ABOUT THIS TASK:
Locate the line that contains "The width and height of the screenshot is (1775, 996)." in the entries below, then repeat it and every following line through the line that contains "Open the Terminal", exactly, and no others.

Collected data
--------------------
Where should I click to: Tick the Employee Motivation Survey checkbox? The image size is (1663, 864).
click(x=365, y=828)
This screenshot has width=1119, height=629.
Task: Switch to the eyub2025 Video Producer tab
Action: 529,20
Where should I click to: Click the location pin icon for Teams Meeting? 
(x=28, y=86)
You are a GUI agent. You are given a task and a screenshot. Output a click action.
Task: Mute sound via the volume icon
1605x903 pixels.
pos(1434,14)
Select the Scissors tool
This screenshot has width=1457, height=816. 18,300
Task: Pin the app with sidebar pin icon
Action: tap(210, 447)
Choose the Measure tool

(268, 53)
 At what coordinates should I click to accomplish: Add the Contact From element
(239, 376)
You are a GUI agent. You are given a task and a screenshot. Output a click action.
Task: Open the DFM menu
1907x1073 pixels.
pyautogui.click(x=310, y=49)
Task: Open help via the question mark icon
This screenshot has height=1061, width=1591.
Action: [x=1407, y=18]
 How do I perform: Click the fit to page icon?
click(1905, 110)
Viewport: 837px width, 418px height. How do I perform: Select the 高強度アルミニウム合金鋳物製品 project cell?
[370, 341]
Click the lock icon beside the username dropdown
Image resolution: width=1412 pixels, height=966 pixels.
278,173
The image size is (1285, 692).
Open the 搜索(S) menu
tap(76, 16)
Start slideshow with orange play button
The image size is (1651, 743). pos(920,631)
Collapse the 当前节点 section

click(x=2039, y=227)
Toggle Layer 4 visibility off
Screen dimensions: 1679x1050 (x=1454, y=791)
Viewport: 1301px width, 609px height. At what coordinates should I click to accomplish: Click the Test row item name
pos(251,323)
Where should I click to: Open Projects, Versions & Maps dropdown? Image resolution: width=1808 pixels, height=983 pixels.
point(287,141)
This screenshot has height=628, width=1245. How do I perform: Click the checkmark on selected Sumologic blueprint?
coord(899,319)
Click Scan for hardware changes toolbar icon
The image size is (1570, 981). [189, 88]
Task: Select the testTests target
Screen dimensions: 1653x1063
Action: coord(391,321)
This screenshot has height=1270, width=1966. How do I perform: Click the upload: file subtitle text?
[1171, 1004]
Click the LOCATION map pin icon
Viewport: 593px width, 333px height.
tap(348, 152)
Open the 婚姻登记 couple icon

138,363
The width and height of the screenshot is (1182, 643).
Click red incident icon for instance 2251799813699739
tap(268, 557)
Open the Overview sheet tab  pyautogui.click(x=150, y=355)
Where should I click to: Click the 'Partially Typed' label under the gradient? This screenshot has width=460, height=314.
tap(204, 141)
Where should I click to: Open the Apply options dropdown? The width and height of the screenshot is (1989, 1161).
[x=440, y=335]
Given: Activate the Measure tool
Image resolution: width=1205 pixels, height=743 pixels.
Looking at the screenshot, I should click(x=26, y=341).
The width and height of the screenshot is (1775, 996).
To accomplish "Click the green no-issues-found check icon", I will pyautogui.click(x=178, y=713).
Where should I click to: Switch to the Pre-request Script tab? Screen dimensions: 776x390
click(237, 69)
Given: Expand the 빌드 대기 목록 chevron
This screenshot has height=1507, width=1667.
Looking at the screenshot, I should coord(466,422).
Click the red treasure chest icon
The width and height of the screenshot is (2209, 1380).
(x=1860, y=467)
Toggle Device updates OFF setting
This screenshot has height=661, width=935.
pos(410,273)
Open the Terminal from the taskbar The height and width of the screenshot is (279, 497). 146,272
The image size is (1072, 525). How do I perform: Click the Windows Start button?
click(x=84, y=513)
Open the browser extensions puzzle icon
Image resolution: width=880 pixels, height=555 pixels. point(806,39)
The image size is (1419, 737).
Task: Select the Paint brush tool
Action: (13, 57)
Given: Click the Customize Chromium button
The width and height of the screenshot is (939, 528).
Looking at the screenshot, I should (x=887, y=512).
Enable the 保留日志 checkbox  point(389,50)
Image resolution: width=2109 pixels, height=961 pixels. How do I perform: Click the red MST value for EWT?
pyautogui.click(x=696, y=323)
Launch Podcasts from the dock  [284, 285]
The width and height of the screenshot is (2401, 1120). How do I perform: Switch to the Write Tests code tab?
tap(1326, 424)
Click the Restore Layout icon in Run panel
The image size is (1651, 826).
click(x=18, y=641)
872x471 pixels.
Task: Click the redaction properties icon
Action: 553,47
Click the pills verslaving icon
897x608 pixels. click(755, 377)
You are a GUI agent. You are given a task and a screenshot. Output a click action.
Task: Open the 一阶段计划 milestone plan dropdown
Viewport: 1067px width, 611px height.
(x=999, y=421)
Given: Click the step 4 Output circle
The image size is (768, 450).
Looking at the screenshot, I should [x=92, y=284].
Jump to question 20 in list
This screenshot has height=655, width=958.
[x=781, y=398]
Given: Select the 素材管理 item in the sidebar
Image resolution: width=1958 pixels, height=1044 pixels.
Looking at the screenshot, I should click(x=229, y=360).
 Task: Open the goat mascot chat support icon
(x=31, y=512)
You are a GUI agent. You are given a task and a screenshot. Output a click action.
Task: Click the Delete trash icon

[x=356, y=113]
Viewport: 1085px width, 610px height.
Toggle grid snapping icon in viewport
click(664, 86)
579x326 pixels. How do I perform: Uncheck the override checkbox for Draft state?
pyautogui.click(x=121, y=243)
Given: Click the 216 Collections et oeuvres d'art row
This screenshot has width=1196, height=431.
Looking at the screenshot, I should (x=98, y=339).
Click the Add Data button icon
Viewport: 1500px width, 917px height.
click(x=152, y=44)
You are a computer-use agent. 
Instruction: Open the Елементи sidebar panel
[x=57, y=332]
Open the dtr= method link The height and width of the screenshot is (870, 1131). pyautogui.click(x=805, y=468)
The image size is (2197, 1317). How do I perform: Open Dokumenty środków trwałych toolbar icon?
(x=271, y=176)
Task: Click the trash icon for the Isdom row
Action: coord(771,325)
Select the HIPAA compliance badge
--------------------
PROBLEM SOLUTION:
The width and height of the screenshot is (1775, 996).
To accomplish "Click the green no-issues-found check icon", I will pyautogui.click(x=178, y=713).
Where should I click to: Switch to the Pre-request Script tab? Screen dimensions: 776x390
click(237, 69)
Given: Expand the 빌드 대기 목록 chevron
This screenshot has height=1507, width=1667.
Looking at the screenshot, I should coord(466,422).
Click the red treasure chest icon
The width and height of the screenshot is (2209, 1380).
(x=1860, y=467)
Toggle Device updates OFF setting
This screenshot has height=661, width=935.
pos(410,273)
Open the Terminal from the taskbar The height and width of the screenshot is (279, 497). 146,272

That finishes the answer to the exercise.